[Records from a data collection]
::::::::::

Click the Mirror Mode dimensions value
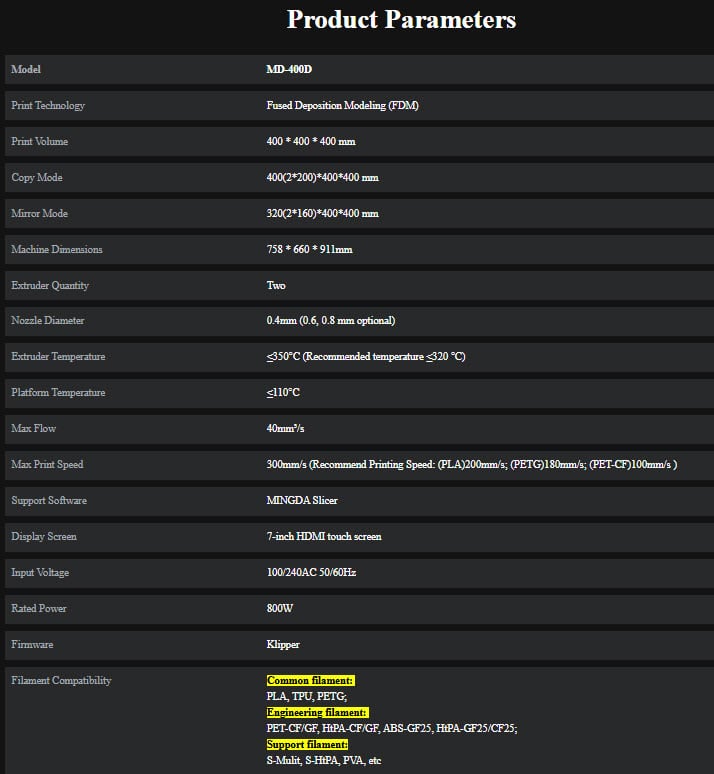 [322, 214]
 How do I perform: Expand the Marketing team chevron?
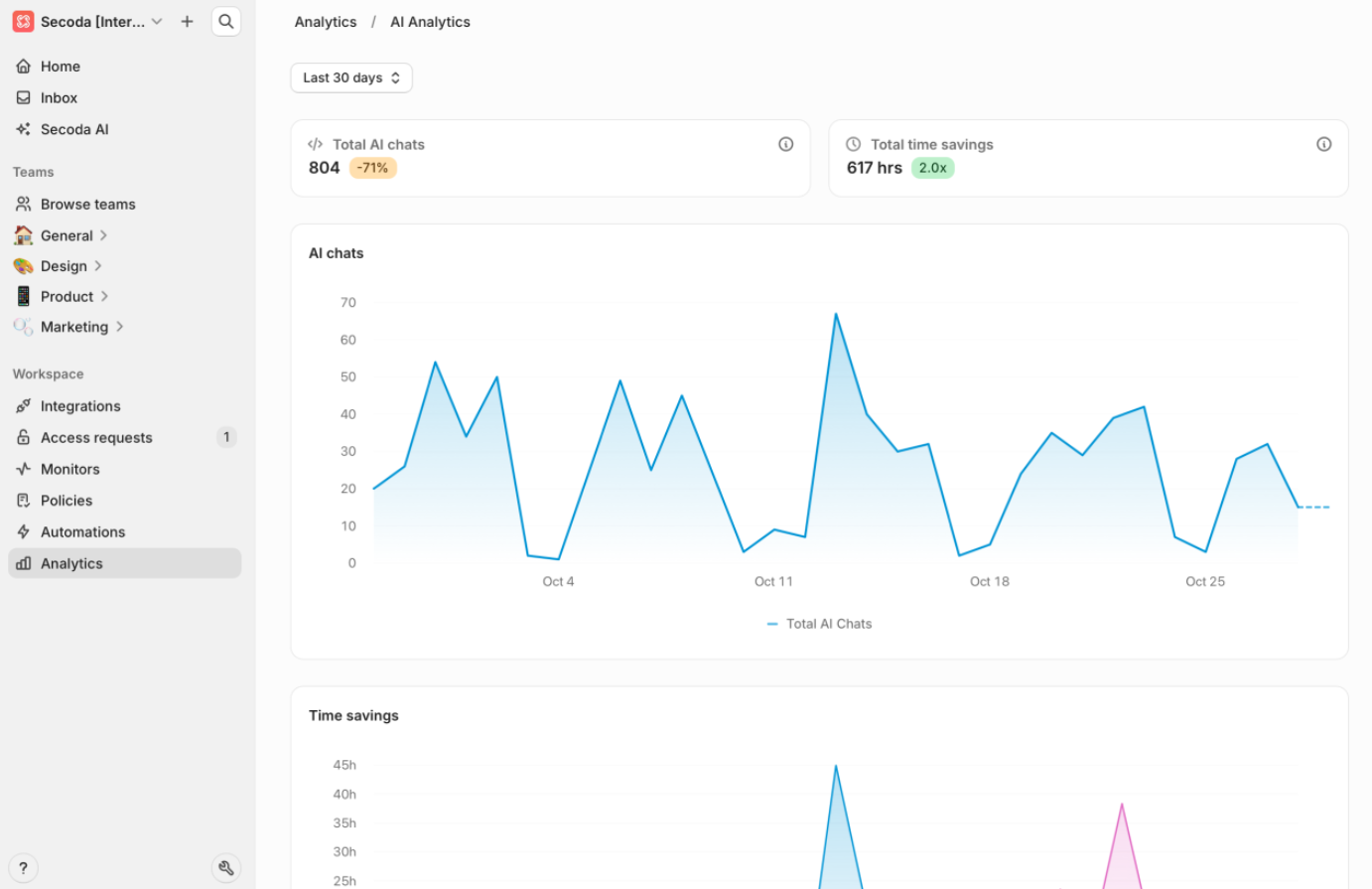119,327
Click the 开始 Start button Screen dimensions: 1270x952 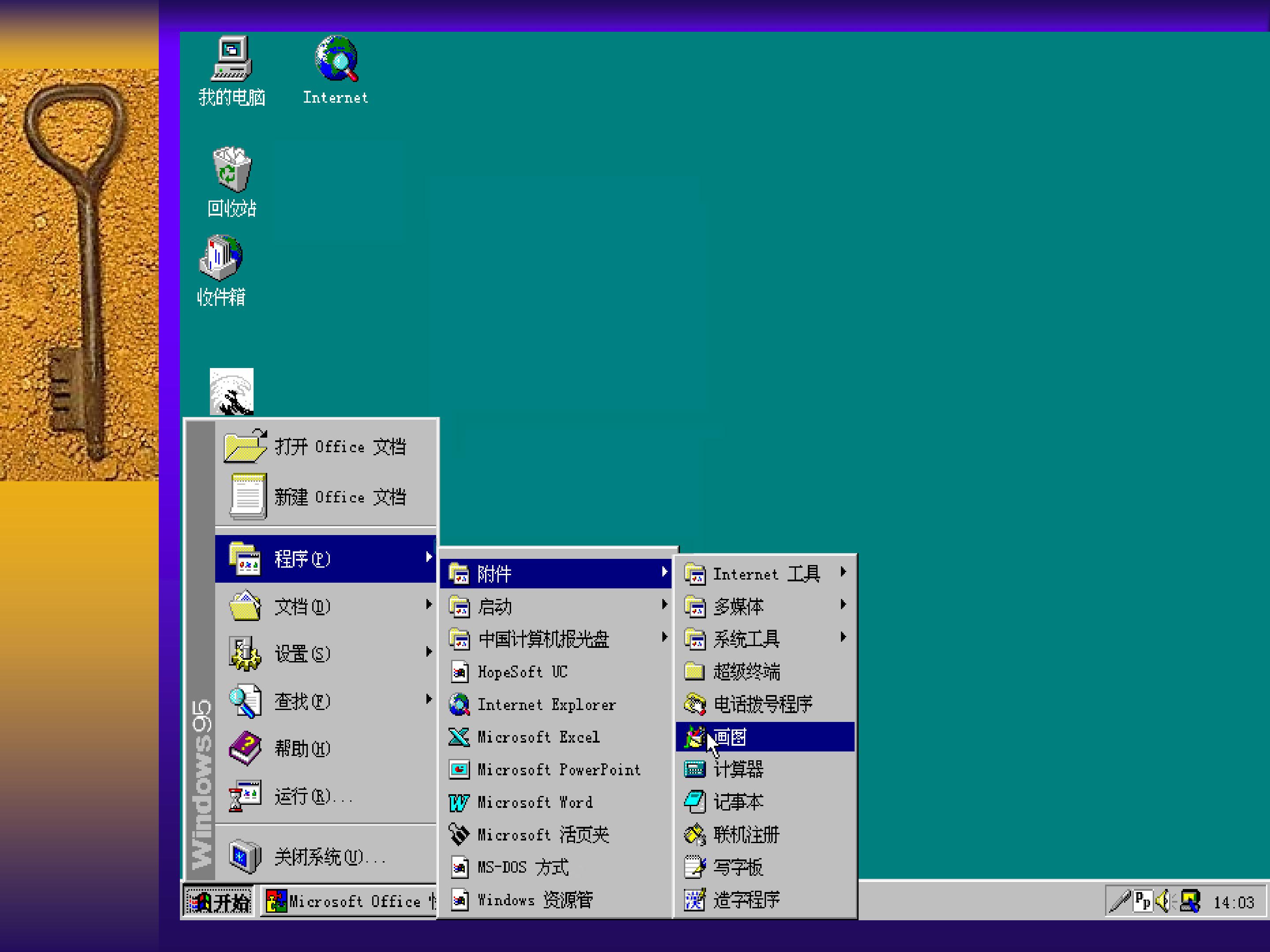tap(219, 902)

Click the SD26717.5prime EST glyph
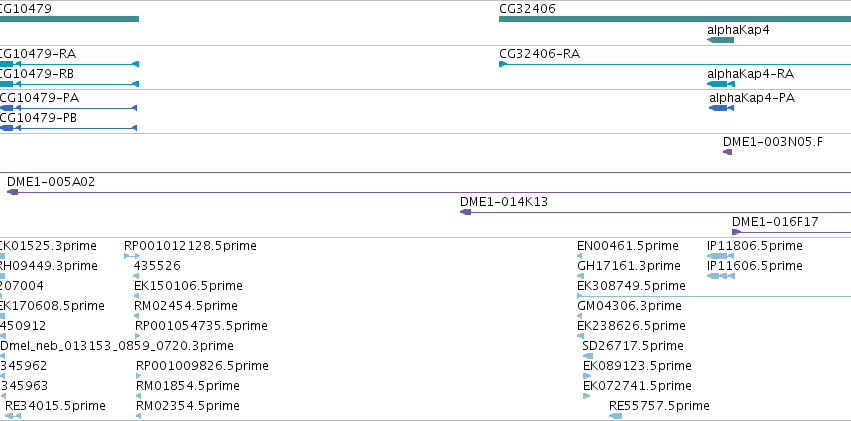pyautogui.click(x=588, y=356)
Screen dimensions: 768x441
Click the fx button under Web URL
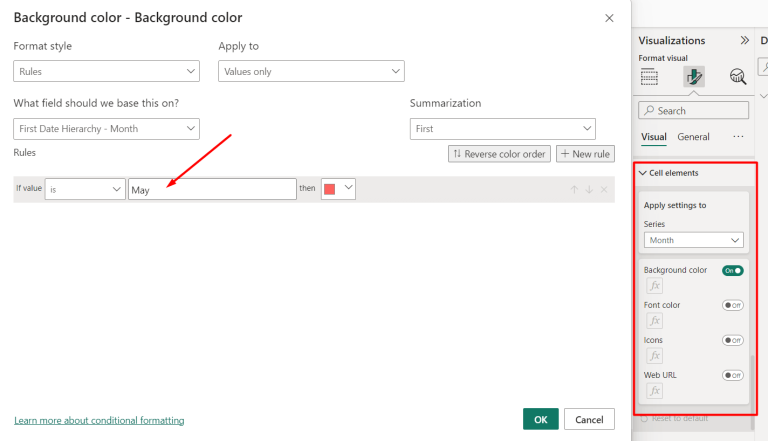(655, 391)
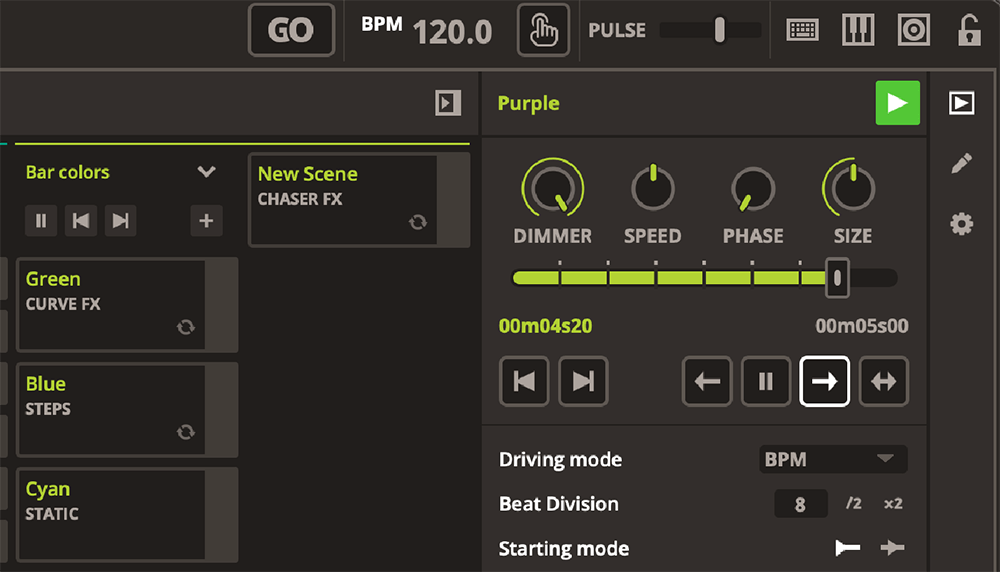This screenshot has height=572, width=1000.
Task: Click the speaker audio icon
Action: (x=913, y=31)
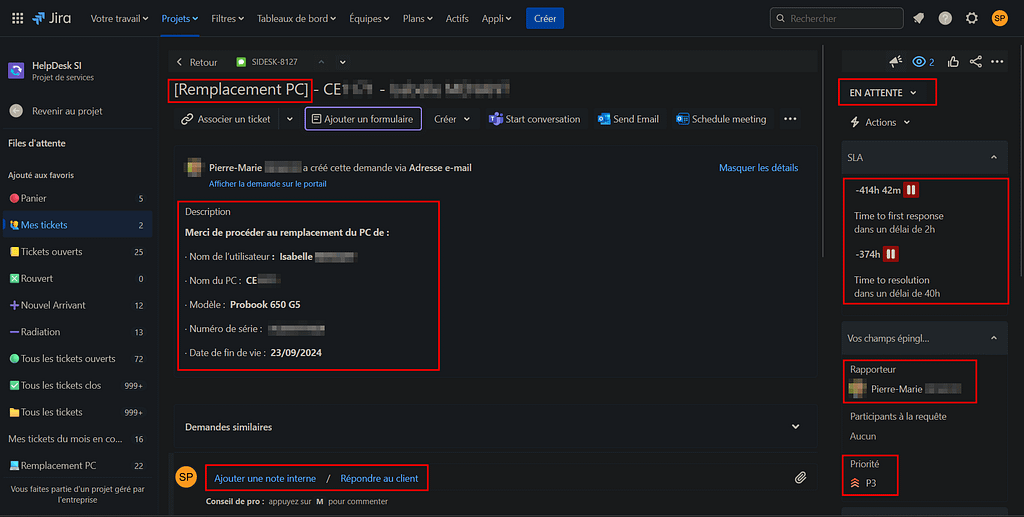This screenshot has height=517, width=1024.
Task: Select Mes tickets queue
Action: click(x=44, y=225)
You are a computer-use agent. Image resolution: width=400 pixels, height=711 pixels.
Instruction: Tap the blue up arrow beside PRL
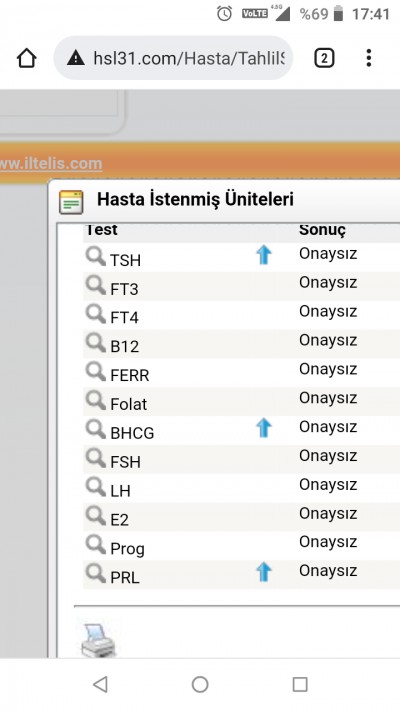coord(263,572)
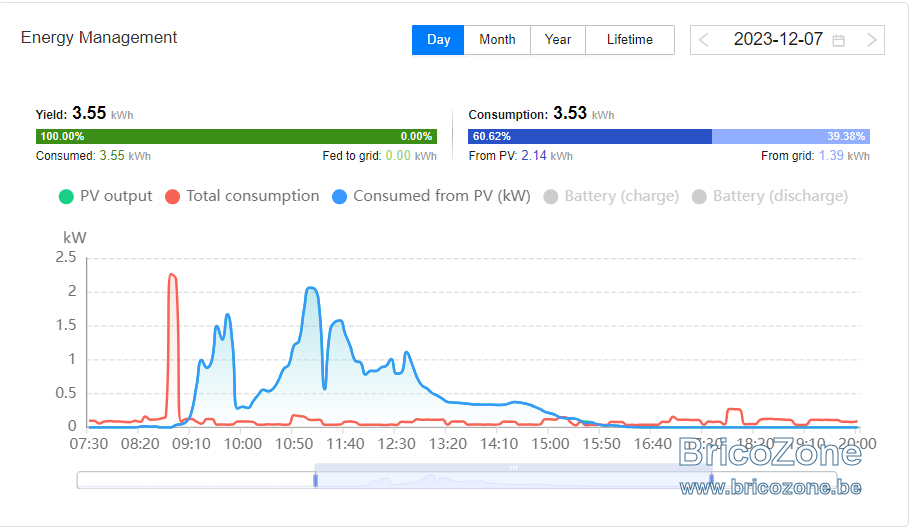Go to next day arrow
The image size is (915, 531).
871,40
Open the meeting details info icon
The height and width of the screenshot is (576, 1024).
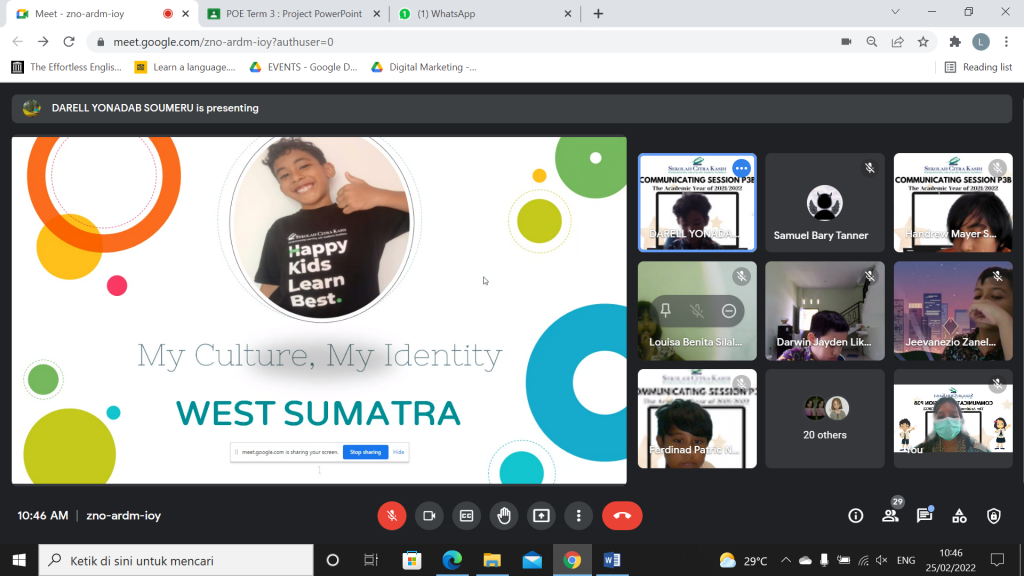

::::::::::

#### [AIM OF THE TASK]
Produce an exact copy of only those lines that run from the line with "Open the meeting details info icon" to the final line of the records, including both; exclude images.

#### [TASK OUTPUT]
Open the meeting details info icon
The height and width of the screenshot is (576, 1024).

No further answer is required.